#### Document extract

::::::::::

# Island Beach State Park Poll



## RickLandRover (Mar 5, 2008)

Just say that no more beach buggies were allowed at IBSP and that you had to walk in from the front gate, also the rangers would only allow you to carry in no more than 5 different types of lures and or bait...what would they be? Mine would be white bucktails with a power grubs, Bomber plugs, spoons, clams and bloodworms. I would also have a Yo-Zuri Surface cruiser stuck in my pocket which the ranger could not see.


----------



## saltandsand (Nov 29, 2007)

RickLandRover said:


> Just say that no more beach buggies were allowed at IBSP and that you had to walk in from the front gate, also the rangers would only allow you to carry in no more than 5 different types of lures and or bait...what would they be? Mine would be white bucktails with a power grubs, Bomber plugs, spoons, clams and bloodworms. I would also have a Yo-Zuri Surface cruiser stuck in my pocket which the ranger could not see.


Just say the penalty for being caught with the Yo-Zuri was 15 years in a Turkish jail... would you still break the rules? 

BTW: Did you really edit your post for a typo?


----------



## Outlaw (Feb 20, 2004)

opcorn::beer:


----------



## emptyhook (Aug 13, 2008)

*Happy?*

Rangers aren't THAT dumb," Sir is that a Yo-Zuri Surface Cruiser in your pocket, or are you just happy to be fishing??"


----------

::::::::::

Item position entries:
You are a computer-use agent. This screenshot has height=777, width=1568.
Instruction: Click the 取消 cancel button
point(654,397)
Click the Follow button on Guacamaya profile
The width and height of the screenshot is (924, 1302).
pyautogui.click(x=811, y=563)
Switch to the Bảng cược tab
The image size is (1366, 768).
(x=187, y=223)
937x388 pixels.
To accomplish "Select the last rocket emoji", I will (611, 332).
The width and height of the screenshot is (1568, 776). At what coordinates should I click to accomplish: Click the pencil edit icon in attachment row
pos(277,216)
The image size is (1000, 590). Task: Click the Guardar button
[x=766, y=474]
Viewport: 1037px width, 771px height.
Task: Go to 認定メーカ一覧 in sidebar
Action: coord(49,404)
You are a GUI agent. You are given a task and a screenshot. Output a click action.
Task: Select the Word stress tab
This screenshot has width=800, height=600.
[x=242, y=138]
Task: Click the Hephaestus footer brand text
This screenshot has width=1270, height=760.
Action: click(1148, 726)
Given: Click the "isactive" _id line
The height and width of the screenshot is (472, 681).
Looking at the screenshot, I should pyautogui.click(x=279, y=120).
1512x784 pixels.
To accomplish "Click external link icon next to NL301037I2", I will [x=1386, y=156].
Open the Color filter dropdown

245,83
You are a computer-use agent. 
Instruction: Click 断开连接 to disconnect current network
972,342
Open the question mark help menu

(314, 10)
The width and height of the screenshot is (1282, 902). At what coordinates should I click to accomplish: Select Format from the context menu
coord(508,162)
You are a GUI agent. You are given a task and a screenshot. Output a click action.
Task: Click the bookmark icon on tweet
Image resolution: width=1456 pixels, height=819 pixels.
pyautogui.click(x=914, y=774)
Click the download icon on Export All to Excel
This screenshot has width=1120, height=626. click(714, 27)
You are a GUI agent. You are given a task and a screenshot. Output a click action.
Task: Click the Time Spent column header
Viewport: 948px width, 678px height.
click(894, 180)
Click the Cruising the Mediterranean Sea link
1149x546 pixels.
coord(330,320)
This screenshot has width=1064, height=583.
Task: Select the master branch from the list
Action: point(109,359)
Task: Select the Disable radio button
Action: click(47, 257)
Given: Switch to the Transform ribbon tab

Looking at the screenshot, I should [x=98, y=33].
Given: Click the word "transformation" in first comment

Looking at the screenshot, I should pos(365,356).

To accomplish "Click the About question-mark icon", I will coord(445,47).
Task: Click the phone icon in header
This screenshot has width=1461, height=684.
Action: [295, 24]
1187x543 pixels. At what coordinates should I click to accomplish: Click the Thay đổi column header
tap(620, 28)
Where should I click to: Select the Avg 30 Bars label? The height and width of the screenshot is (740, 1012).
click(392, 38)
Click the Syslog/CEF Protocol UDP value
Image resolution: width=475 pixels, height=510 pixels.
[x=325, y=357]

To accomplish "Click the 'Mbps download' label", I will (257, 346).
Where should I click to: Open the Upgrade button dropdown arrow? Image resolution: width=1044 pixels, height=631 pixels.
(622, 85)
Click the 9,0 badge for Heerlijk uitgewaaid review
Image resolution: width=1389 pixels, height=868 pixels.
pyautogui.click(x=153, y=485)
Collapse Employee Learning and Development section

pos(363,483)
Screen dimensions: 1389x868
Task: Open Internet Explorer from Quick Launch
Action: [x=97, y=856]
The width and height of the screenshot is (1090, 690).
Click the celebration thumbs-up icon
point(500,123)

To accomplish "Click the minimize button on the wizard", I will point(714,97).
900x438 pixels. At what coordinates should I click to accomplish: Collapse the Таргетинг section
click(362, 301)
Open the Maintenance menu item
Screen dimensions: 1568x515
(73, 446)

::::::::::

#### Given instruction
Update the Island Beach State Park poll thread from "## saltandsand (Nov" to "break the rules?", changing "Turkish jail" to "county jail".

#### Answer to this task
## saltandsand (Nov 29, 2007)

RickLandRover said:


> Just say that no more beach buggies were allowed at IBSP and that you had to walk in from the front gate, also the rangers would only allow you to carry in no more than 5 different types of lures and or bait...what would they be? Mine would be white bucktails with a power grubs, Bomber plugs, spoons, clams and bloodworms. I would also have a Yo-Zuri Surface cruiser stuck in my pocket which the ranger could not see.


Just say the penalty for being caught with the Yo-Zuri was 15 years in a county jail... would you still break the rules?